- Born: Rosa Gwenny Griffiths 25 June 1867 Swansea, Wales
- Died: 22 December 1953 (aged 86) Cannes, France
- Education: Swansea Art School; Slade School of Art; Académie Julian; Académie Colarossi;
- Known for: Portrait painting

= Gwenny Griffiths =

British artist (1867–1953)

Rosa Gwenny Griffiths (25 June 1867 – 22 December 1953) was a Welsh artist known for her portrait and flower paintings.

==Biography==
Griffiths was born in the Druslyn area of Swansea in south Wales and attended Swansea Art School before studying at the Slade School of Art in London where she was taught by Alphonse Legros. After graduating from the Slade, Griffiths then studied in Paris at the Académie Julian and the Académie Colarossi.
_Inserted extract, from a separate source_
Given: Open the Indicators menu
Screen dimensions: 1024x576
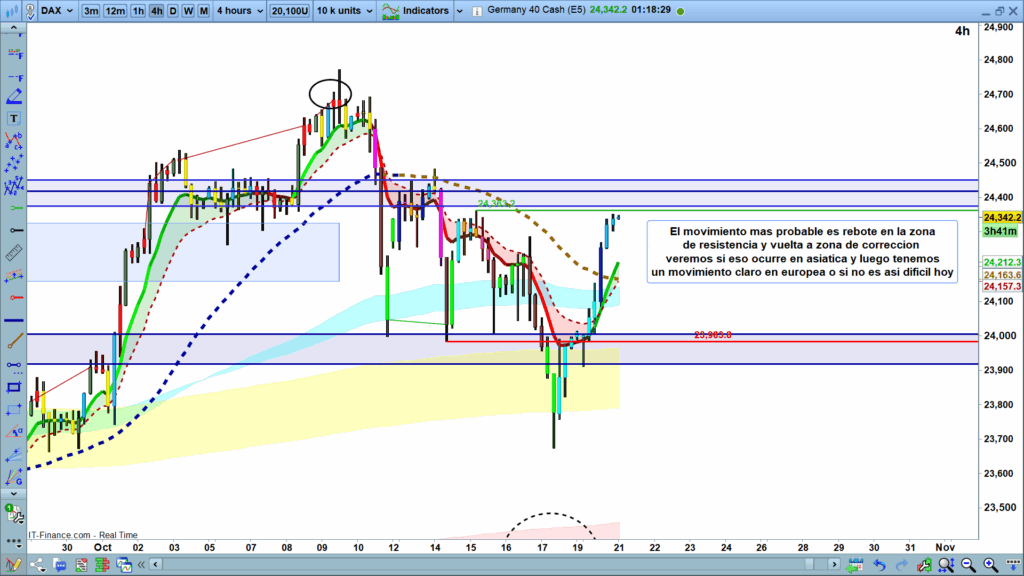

She first exhibited in London in 1892 with the Society of British Artists, showing a painting titled Madame Chrysantheme, and then regularly at the Royal Academy and the Royal Society of Portrait Painters. On occasion she showed works in Budapest at the Salon Nemzeti and in 1914 had works shown at the Paris Salon. Griffiths was a member of the Women's International Art Club and during 1906 and 1907 served as the club's honorary secretary. She had a solo exhibition at the Glynn Vivian Art Gallery in Swansea in 1922. Griffiths painted a number of notable portraits. Her subjects included Dame Margaret Lloyd George, Lord Justice Banks, the Viscountess Hawarden and the trustees of Swansea Hospital. For a time Griffiths lived in Cannes but spent the duration of World War II in Wales and then returned to France when the conflict ended.

Griffiths died in Cannes on 22 December 1953, aged 86.